Titan Acquisition Holdings set for ownership changeWritten by Nick Blenkey
Three major ship repairers — Vigor, MHI, and Continental Maritime — are to come under new ownership. Collectively, the three make up Titan Acquisition Holdings and, today, funds managed by its owners, investment firm Carlyle (NASDAQ: CG) and private equity firm Stellex Capital Management, reported they had reached a definitive agreement to sell Titan Acquisition to an affiliate of Lone Star Funds.
The transaction is expected to close in 2023 upon satisfaction of customary closing conditions, including certain governmental approvals. Financial terms were not disclosed. Market speculation has been that the deal could be worth around $2 billion.
“We are proud of the many accomplishments of the Titan team over the course of our partnership. Throughout a particularly unprecedented time, with the pandemic and supply chain constraints, the Titan team has continually executed on its strategy to successfully grow the business, refine its market segments, and expand into new geographic territories,” said Derek Whang, managing director at Carlyle. “Titan is well-positioned to maintain its positive trajectory, and we wish the team continued success in its next phase of growth.”

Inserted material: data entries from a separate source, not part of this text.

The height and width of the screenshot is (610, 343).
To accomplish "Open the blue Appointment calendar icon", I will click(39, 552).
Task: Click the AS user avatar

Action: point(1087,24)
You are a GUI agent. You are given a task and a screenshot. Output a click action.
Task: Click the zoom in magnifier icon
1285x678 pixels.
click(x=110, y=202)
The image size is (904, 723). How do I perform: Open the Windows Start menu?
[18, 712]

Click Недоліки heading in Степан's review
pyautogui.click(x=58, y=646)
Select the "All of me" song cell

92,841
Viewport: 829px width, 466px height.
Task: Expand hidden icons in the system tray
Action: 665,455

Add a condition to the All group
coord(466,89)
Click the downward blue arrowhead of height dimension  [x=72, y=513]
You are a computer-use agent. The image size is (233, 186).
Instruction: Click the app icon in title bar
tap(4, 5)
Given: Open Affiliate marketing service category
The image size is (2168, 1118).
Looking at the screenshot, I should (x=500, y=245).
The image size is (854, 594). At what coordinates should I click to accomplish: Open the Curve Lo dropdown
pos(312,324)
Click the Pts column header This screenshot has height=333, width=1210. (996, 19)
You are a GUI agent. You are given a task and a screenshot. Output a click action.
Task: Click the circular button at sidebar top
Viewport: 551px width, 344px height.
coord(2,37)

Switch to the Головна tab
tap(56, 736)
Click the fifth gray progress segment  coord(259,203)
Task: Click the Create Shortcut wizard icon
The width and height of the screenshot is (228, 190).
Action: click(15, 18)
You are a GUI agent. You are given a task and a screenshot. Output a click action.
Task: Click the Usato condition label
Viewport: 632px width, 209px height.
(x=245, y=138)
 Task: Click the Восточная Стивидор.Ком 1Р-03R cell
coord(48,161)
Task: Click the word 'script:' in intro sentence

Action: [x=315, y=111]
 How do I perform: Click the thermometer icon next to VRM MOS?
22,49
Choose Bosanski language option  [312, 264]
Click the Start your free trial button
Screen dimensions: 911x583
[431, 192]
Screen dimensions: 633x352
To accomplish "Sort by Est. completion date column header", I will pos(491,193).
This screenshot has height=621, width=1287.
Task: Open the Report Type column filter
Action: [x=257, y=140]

“From the moment Stellex acquired MHI in 2015, we have partnered with management to capitalize on changing market dynamics to build a stronger company to further serve customers with quality and reliability,” said David Waxman, managing director, Stellex. “The result of our investment focus was the combination of MHI with Vigor and the formation in 2019 of Titan, now a bi-coastal leader in critical ship repair services, and commercial and defense-related fabrication services. It was an incredible experience working closely with the talented Titan team, and we look forward to seeing the company continue to prosper.”
“We are grateful to Carlyle and Stellex for enabling the strategic investments made over the past several years, which include the acquisition of CMSD, the repurchase of critical assets, and investments in technologies and equipment aimed at improving our service offerings,” said Titan CEO Jim Marcotuli. “Titan and its operating companies will remain rooted in existing values and focused on priorities of safety, compliance, quality, customer and competitive. Under new ownership, we will focus on sustaining improvements made, identifying additional areas of improvement, and opportunities for future growth. Valued customers will continue to see Titan operating companies deliver high quality service in everything we do.
“We see this transaction with Lone Star, when completed, as the next step in our evolution, representing a belief on their part that Titan entities are on a steady and positive path to sustainable growth.”
Jim Marcotuli will continue in his current role as Titan CEO, and other company leadership is expected to remain intact.
Dallas-headquartered Lone Star, founded by John Grayken, is a leading private equity firm advising funds that invest globally in real estate, equity, credit, and other financial assets. Since the establishment of its first fund in 1995, Lone Star has organized 22 private equity funds with aggregate capital commitments totaling approximately $86 billion.